His Boots Were Made For Walkin'

So my baby is finally, FINALLY, walking and he is everywhere! I'm not even sure how to put into words what it was like to see him take his first steps. I cried when he did it. We were at physical therapy, where his therapist, Gala, had been treating him every week for 6 months. He let go of her hands and stumbled unsteadily forward through his own will. When he toppled over 3 steps later Gala & I both cheered like we had won the lottery and tears started to run down my cheeks. Then, because she's a mom & understood that this was the moment I had lived for since his doctors first told me that he wouldn't walk until at least 2 and could have long term delays, she coaxed him into doing it again so I could video it with my cell phone. Now that he is primarily walking to get around our days at physical therapy are numbered. It's bittersweet because on the one hand this is my everyday miracle and I feel like the weight of the world has lifted itself from my shoulders. But on the other hand it means saying goodbye to Gala, who has held my hand and Grahams through our fears, our uncertainties, and our triumphs. She has worried and celebrated with us and been positive the whole way. How do you thank the person who gave your son freedom? It's probably not adequate, but if you are me you never forget them and you use paper and glue to help them remember that.

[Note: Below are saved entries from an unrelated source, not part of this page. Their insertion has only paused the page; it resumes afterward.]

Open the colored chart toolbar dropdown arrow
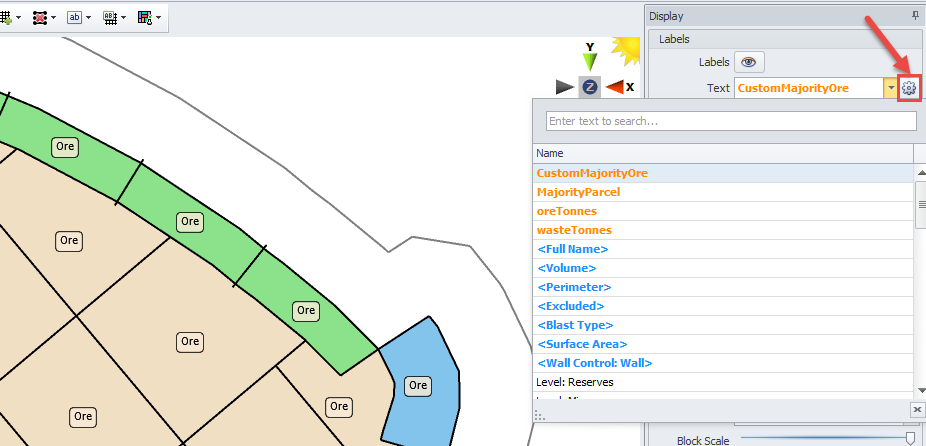The image size is (926, 446). click(x=159, y=18)
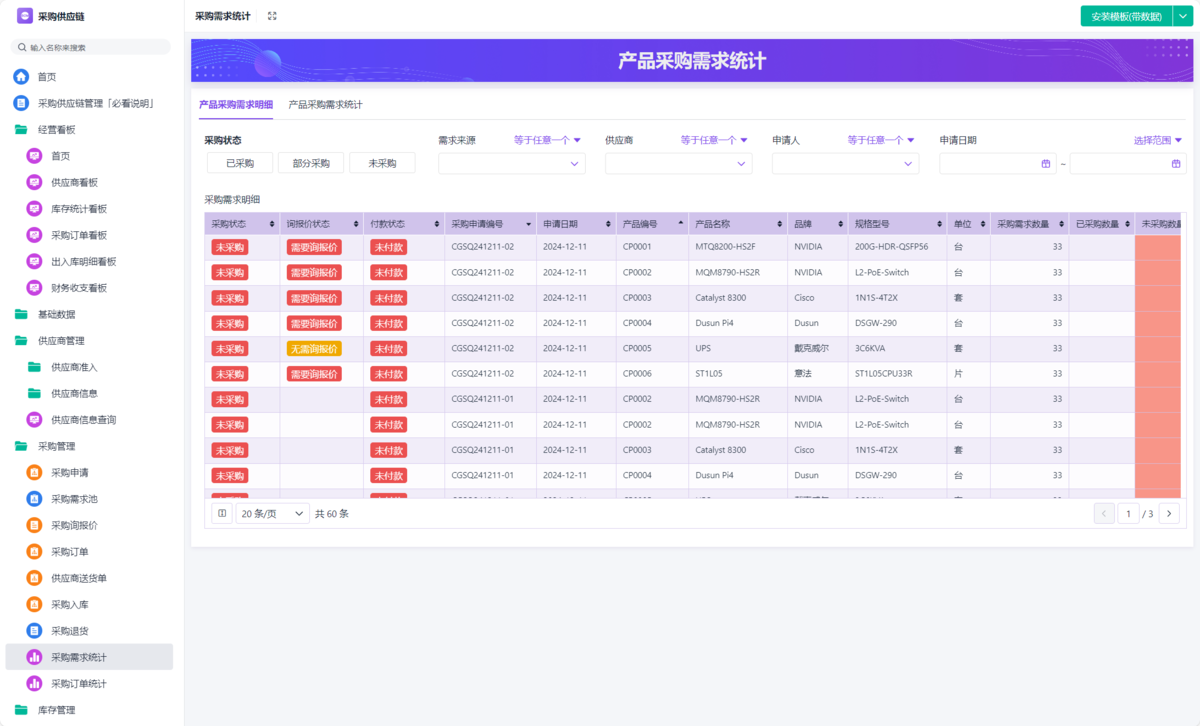Open 供应商看板 dashboard icon in sidebar
The width and height of the screenshot is (1200, 726).
[x=34, y=182]
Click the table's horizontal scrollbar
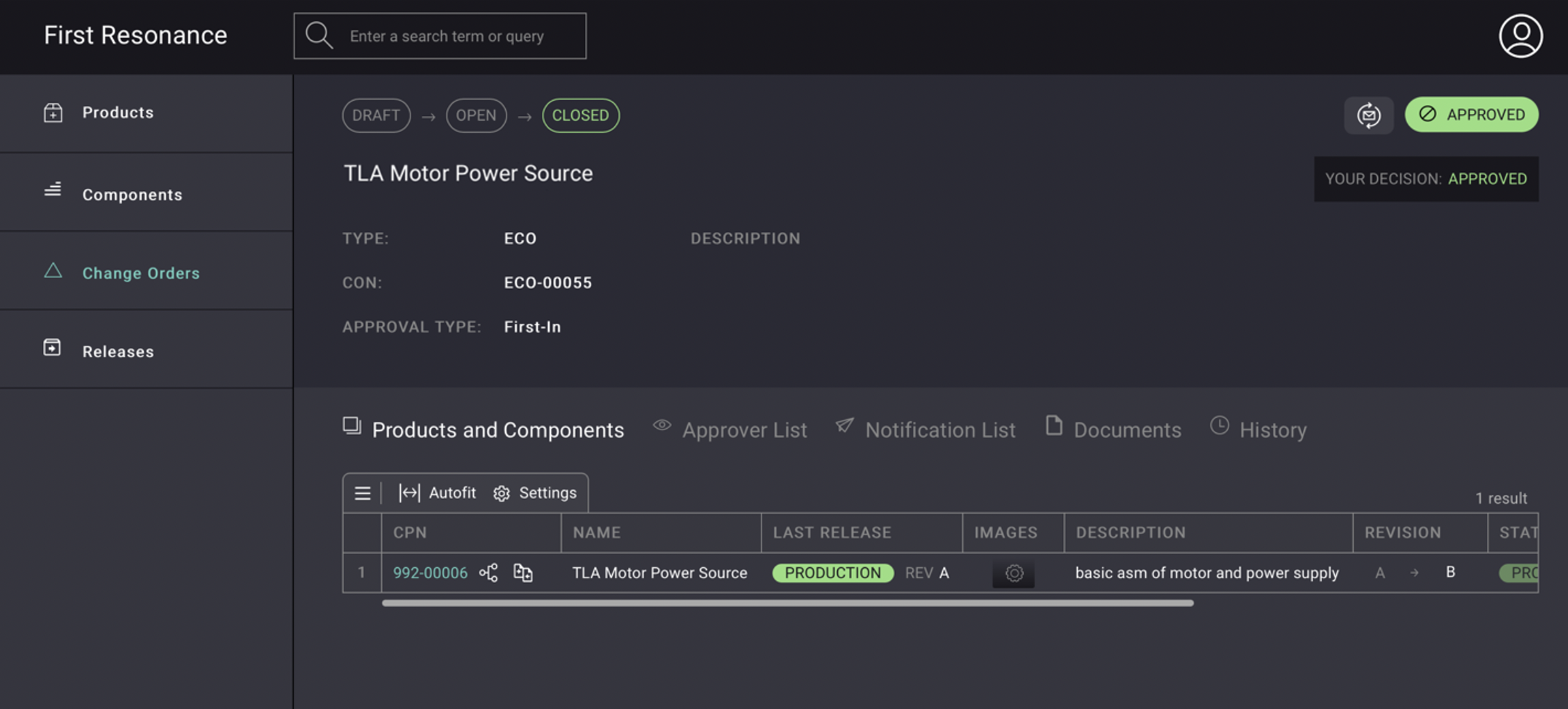 click(787, 603)
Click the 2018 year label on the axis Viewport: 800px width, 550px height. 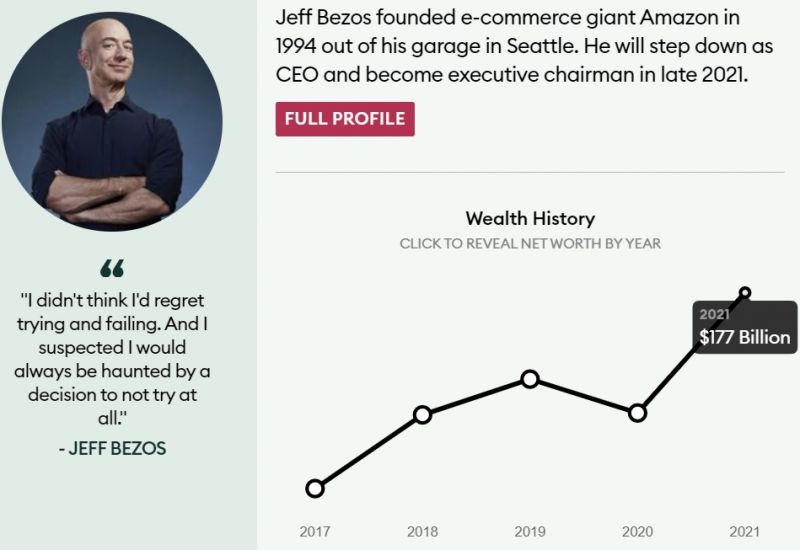[422, 532]

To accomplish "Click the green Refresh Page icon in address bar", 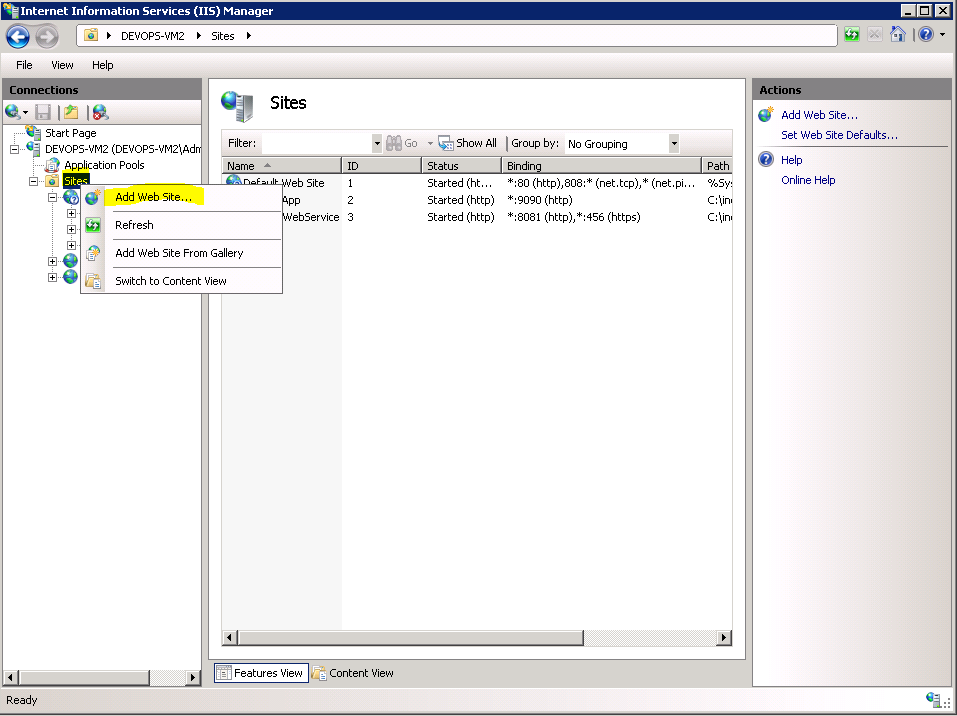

Being the stalker-razzi mom that I am, I had my camera in hand the 1st time Graham was able to go outside and play by himself. He didn't need any one to carry him or play for him while he watched, and I captured some unforgettable moments of him discovering the world for himself. With a lot of love and some patience I put together a scrapbook page and framed it for Gala. I hope that she will put it in her office and on days that are harder with patients that don't have as encouraging of a prognosis as Graham she can look at it and remember what a difference she makes for those kids and that as the quote beneath Graham's pictures says, "Through Him all things are possible...".

This Picture Is For You, Carrie.

He looks a little different than in the pool, huh?:)

I'm Baaaack!!!

It's been a while, hasn't it? No, I did not die, move to Europe, or get taken hostage by insurgents. I've just been really, REALLY busy, and that sadly is an understatement. For the last year I've been on a rollercoaster of doctors, therapy 5 days a week, dealing with learning disabilities, volunteering with Junior League, and generally being Super Woman.

Since I've posted last...

Graham has been diagnosed with Hemophilia, done more therapy than any child on Earth, caught up on all of his developmental milestones (including walking!!! OMG, he's EVERYWHERE!), proven himself to be smarter than the average bear, and although it didn't seem possible become even cuter than ever!

Owen has been diagnosed with Dyslexia after long time struggles in school. I've decided to take on that challenge with a can-do "better abled" attitude instead of viewing it as a disability and Owen has happily joined my in that attitude. We've made some accomodations at school and he is improving steadily. I'm so proud of how hard he is working. He has come out of his shell and is quite popular at school now and has really taken on the role of "big brother". He is so great with Graham and they are best buds.

George has been chugging right along being his smart high achieving self. 2nd grade is going great for him and he is excelling. He has become some what of a star on his soccer team (they went undefeated!) and is learning to play tennis.

It's hard to believe I have 2nd graders!!! I miss my babies and love my little men at the same time.

So that's my quick update for now. I'm hoping to pop in and update more often and post some updated pictures soon. TTFN (ta-ta for now)!